Microsoft Intune and mobile device management

  • In a Configuration Manager environment in which the Microsoft Exchange Server connector is configured for use with Microsoft Exchange Server 2013, mobile devices aren't listed as expected in the All Mobile Devices node of the administrator console. Additionally, errors that resemble the following are recorded in the EasDisc.log file on the Configuration Manager site server:
    ERROR: [MANAGED] Invoking cmdlet Get-Recipient failed. Exception: System.Management.Automation.RemoteException: Cannot bind parameter 'Filter' to the target. Exception setting "Filter": "The value "$true" could not be converted to type System.Boolean….
    ERROR: [MANAGED] Exception: Cannot bind parameter 'Filter' to the target. Exception setting "Filter": "The value "$true" could not be converted to type System.Boolean."
    ERROR: Failed to check status of discovery thread of managed COM. error = Unknown error 0x80131501

    Note This log entry is truncated for readability.
  • The certificate required to connect to the Intune service cannot be renewed if the Microsoft Intune connector is installed to a server other than the site server, and proxy authentication is required for Internet access.
  • Blocking Exchange ActiveSync access for an enrolled device fails. Errors that resemble the following are recorded in the EasDisc.log file on the site server after the blocking action fails:
    *** [42000][102][Microsoft][SQL Server Native Client 11.0][SQL Server]Incorrect syntax near 'IsUIBlocked'.ERROR: UpdateDeviceAccessState: Execute() failed.

Site Systems

  • The SMS Executive service may exit unexpectedly when it processes a NOIDMIF file that contains a Unicode character invalid for the codepage of the site server.
  • The "Reassign Distribution Point" migration task may stop responding when it tries to reassign a distribution point from a Configuration Manager 2007 secondary site.
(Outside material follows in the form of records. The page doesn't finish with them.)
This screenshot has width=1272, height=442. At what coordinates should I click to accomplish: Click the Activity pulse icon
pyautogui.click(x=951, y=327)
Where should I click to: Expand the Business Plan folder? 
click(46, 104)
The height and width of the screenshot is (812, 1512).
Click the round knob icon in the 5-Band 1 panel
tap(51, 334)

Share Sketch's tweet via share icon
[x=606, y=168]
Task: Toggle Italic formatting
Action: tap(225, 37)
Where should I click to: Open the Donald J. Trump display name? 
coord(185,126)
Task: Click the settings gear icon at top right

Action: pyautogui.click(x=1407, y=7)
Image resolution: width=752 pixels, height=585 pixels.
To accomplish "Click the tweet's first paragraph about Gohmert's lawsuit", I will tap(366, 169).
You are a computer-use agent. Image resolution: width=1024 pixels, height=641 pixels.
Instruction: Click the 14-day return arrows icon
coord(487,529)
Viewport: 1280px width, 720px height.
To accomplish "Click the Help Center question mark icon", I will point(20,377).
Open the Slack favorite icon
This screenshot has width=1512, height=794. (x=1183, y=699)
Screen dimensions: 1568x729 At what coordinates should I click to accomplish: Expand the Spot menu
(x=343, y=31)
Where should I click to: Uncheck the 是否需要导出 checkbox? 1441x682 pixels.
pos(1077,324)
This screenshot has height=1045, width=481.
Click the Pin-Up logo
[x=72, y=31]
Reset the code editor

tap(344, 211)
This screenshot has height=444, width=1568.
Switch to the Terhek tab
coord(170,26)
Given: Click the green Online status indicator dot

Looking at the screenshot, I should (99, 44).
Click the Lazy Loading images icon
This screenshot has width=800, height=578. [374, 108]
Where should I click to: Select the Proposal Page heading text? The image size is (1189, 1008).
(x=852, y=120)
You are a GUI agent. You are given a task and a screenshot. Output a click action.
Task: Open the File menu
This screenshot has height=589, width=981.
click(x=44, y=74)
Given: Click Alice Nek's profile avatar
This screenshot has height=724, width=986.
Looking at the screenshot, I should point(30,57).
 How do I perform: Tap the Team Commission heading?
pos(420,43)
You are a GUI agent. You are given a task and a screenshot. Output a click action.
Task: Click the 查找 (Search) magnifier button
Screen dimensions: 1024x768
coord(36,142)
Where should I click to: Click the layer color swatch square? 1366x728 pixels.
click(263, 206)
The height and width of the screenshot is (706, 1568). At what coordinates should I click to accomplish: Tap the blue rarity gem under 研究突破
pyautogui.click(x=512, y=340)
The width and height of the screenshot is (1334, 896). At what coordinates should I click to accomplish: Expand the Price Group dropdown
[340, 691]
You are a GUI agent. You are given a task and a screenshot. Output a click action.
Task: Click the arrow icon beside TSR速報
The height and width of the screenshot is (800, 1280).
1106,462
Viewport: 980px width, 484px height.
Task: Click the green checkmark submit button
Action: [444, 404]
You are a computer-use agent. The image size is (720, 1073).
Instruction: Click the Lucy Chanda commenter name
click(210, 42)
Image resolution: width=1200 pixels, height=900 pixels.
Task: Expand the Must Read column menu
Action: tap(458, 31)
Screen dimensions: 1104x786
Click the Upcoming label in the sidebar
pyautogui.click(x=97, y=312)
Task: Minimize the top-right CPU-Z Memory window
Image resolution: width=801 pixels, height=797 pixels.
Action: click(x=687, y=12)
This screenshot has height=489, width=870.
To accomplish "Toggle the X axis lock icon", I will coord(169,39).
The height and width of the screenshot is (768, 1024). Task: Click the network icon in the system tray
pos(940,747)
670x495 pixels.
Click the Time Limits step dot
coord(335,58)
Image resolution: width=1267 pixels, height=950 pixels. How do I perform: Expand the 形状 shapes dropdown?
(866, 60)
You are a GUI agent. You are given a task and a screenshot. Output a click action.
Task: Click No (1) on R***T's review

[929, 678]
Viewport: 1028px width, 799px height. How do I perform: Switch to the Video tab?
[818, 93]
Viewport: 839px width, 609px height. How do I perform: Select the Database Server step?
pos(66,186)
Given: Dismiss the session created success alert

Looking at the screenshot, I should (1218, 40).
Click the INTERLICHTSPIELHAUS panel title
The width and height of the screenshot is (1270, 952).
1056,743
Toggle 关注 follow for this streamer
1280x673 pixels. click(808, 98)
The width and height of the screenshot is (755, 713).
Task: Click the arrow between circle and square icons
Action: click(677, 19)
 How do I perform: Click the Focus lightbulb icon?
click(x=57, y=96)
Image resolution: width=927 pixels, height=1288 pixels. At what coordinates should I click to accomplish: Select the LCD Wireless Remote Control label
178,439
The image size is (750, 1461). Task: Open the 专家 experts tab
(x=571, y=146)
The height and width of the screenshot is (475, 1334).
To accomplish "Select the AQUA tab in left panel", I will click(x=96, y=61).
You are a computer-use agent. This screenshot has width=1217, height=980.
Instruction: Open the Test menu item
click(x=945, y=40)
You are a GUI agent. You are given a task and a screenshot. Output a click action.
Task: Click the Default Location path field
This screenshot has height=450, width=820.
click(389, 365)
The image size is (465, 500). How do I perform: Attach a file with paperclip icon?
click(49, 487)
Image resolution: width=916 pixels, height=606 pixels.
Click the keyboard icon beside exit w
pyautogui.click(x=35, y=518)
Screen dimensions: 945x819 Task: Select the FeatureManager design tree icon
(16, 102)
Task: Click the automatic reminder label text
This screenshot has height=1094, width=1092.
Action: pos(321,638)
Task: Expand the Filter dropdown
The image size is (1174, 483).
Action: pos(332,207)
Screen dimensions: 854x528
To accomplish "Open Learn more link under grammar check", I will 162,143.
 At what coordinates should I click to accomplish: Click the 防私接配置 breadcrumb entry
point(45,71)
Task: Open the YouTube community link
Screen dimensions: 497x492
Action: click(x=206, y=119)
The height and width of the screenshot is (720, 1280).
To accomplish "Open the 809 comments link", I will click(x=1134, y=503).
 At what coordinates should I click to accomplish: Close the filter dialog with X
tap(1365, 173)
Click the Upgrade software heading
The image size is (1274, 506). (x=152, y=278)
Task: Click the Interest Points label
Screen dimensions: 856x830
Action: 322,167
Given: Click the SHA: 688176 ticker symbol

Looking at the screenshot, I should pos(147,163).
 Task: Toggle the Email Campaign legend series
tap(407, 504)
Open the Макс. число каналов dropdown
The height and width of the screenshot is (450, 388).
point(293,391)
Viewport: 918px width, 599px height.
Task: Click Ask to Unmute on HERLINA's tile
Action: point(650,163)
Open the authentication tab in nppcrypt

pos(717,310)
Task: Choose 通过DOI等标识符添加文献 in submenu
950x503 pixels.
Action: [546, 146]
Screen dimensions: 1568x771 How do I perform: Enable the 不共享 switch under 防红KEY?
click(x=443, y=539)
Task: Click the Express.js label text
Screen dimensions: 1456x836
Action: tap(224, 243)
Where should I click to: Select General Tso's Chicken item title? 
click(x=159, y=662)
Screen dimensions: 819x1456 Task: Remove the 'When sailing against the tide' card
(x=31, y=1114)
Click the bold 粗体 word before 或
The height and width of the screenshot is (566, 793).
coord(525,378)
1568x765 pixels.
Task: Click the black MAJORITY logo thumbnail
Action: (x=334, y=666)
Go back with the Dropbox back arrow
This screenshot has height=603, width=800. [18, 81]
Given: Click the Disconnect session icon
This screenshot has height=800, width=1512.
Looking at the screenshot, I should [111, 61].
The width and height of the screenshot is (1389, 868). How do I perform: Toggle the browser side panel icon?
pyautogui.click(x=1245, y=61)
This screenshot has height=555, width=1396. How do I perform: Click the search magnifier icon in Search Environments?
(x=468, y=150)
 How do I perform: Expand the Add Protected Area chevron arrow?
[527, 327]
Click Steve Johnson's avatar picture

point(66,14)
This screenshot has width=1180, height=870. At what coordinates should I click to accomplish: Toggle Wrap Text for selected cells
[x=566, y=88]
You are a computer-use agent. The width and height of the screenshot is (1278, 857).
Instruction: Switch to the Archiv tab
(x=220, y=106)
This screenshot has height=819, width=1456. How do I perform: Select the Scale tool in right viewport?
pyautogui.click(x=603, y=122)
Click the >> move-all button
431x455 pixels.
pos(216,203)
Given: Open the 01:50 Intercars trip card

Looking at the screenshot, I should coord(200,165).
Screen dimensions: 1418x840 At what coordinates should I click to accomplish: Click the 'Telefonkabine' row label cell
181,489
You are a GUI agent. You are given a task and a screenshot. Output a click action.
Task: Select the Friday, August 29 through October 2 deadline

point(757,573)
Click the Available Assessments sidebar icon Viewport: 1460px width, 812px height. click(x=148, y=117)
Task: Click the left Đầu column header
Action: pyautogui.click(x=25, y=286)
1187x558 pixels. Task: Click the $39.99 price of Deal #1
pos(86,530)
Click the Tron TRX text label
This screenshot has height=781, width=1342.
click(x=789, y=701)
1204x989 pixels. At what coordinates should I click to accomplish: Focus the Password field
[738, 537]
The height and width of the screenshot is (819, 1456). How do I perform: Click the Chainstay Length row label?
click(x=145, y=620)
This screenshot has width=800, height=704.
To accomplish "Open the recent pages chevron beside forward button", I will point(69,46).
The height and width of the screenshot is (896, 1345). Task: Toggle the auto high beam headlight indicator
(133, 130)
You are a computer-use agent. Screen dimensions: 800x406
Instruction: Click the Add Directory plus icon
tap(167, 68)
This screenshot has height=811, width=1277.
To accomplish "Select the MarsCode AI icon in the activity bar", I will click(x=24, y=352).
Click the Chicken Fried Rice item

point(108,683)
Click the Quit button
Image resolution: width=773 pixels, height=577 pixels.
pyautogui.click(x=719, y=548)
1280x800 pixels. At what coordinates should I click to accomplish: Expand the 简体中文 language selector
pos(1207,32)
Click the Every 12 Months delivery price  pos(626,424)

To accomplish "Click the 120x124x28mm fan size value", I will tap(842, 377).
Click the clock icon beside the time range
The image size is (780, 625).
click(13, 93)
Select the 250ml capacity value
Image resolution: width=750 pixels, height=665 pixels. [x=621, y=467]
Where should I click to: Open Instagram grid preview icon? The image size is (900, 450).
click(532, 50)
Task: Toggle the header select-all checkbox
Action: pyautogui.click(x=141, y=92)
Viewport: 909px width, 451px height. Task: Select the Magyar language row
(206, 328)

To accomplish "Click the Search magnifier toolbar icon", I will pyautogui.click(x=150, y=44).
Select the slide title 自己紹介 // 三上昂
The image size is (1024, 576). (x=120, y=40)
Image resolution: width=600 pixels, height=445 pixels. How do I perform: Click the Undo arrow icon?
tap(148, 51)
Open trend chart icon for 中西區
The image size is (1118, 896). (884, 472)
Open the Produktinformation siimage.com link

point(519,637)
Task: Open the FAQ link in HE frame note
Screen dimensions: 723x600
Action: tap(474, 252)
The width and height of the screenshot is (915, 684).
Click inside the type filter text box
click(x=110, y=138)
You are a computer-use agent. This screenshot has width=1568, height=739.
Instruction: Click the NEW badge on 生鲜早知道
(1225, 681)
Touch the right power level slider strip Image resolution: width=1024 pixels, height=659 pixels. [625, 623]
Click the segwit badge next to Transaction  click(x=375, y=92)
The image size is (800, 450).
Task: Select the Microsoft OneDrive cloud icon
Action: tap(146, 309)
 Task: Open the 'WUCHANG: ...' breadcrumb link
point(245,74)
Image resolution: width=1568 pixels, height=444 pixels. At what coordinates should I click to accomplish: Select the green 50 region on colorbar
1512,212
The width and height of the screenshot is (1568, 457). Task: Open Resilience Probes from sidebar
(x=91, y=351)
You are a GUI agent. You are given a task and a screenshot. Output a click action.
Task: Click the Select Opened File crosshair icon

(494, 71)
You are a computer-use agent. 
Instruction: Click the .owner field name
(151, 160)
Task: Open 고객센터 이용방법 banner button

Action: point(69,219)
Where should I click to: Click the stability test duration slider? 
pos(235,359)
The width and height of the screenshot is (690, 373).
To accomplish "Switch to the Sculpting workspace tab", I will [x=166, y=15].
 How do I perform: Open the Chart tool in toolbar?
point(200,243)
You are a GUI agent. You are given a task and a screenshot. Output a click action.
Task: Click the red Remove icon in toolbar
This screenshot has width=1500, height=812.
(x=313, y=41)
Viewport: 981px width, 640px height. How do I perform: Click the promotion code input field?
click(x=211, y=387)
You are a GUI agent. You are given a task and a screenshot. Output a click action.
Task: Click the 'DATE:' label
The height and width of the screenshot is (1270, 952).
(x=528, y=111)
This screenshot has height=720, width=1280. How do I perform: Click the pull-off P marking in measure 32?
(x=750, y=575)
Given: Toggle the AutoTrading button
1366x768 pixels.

This occurs if the database record for the 2007 distribution point is removed and replicated to the primary site before the new record is added.
  • The WMI Provider Host (WmiPrvSE.exe) hosting the Configuration Manager Provider (SMSProv) may exceed its memory quota on a site that processes lots of status messages from a custom application. This can result in a loss of connectivity through the Configuration Manager console until the server hosting the provider is restarted.
  • Queries, and query-based collections that use the Windows Update Agent Version as criteria return unexpected results for Windows 10-based computers. This is because the Windows Update Agent Version in hardware inventory data is reported incorrectly in the 6.x range, such as 6.0.10240.16397 instead of the 10.x range, such as 10.0.10240.16397.

Software distribution and content management

  • 3120338 Content can’t be downloaded from Cloud-Based Distribution Points System Center 2012 Configuration Manager Service Pack 2 when BranchCache is enabled
  • Applications deployed to a device that uses the Primary Device global condition will fail if the primary user has an apostrophe in their name.
  • Distribution Points configured for HTTPS communications will be reset to use HTTP communications after other site properties are changed. For example, installing a new Software Update Point can trigger the Distribution Point to revert to HTTP communications. Other Distribution Point settings may also change.
  • 3123884 Application installation fails from the Company Portal in System Center 2012.